The United Nations refugee agency says that as many as 500 migrants may have died after a shipwreck in the Mediterranean Sea, it has been reported.
The ship sunk off the coast of Libya, after smugglers attempted to transfer migrants from a boat to an already overburdened larger vessel, the UNHCR said on Wednesday.
UNHCR spokeswoman Carlotta Sami said in a statement to AFP that survivors from Somalia, Sudan, Ethiopia, and Egypt said they saw “a large shipwreck that took place in the Mediterranean Sea claiming the lives of approximately 500 people”.
“Due to the overcrowding, the large boat sank,” UNHCR said in a statement obtained by the Guardian.
“Families in Egypt are weeping for their children who drowned in the sea,” a Somali community leader in Egypt said. “I keep seeing pictures of the people who drowned on social media. Some of them were my students.”

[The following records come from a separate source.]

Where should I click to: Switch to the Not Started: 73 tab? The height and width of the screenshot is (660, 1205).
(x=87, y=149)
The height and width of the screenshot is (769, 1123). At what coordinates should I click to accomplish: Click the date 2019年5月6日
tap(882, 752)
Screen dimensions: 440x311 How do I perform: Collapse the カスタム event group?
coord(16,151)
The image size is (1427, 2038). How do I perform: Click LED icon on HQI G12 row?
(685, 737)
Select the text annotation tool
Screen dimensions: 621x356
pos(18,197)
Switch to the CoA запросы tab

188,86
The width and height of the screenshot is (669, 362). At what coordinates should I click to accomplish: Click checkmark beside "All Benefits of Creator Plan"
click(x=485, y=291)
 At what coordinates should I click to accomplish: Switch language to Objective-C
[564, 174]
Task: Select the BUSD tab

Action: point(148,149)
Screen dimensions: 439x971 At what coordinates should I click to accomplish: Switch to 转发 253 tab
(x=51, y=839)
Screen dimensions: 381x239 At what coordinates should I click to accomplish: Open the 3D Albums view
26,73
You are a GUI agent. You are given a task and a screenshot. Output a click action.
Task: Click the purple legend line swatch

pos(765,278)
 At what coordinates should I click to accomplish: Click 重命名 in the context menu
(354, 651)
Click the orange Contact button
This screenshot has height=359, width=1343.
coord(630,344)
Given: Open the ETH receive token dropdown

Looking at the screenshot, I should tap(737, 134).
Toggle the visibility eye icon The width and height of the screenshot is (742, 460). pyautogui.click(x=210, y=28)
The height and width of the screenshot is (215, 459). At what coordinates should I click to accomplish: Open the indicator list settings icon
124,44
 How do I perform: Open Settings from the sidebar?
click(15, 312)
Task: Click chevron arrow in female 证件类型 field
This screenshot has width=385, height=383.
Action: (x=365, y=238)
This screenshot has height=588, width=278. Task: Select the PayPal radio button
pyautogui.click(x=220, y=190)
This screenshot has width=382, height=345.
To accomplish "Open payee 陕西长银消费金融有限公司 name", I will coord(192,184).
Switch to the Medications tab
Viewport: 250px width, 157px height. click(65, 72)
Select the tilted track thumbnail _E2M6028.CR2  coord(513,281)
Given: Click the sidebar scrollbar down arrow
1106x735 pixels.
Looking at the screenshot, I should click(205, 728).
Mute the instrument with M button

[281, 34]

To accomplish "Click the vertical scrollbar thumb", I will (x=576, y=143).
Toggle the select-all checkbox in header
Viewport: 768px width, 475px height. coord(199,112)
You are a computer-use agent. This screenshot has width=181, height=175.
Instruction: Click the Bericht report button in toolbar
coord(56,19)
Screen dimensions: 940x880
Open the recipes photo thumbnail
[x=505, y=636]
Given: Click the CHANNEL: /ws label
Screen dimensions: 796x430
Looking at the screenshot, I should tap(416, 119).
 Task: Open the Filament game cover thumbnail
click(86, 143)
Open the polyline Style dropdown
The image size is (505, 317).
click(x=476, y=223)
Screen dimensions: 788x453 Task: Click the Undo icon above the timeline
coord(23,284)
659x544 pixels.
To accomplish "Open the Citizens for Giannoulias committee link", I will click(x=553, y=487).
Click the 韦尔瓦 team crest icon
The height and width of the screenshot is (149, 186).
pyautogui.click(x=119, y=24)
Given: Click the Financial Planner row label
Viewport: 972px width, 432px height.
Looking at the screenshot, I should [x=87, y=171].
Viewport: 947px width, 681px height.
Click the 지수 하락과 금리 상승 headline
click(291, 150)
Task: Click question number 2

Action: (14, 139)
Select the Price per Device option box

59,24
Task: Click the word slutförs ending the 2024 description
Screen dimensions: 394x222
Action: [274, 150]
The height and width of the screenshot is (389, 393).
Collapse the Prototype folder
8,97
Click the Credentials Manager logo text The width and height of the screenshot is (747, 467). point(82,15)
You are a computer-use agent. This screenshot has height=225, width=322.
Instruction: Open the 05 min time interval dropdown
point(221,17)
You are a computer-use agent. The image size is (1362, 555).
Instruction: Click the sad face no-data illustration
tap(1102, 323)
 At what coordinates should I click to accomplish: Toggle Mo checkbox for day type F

The 41 survivors included people who had not yet been transferred from the smaller vessel. Several others swam back to the smaller boat.
“In the middle of sea, the smugglers brought in more passengers, transferring them with a smaller boat. Due to the overcrowding, the large boat sank,” Sami said.
After the shipwreck, the survivors were left to drift in the smaller vessel before they were taken to Greece.
The date of the sinking is not clear. It’s also unclear who rescued the migrants, AFP reported.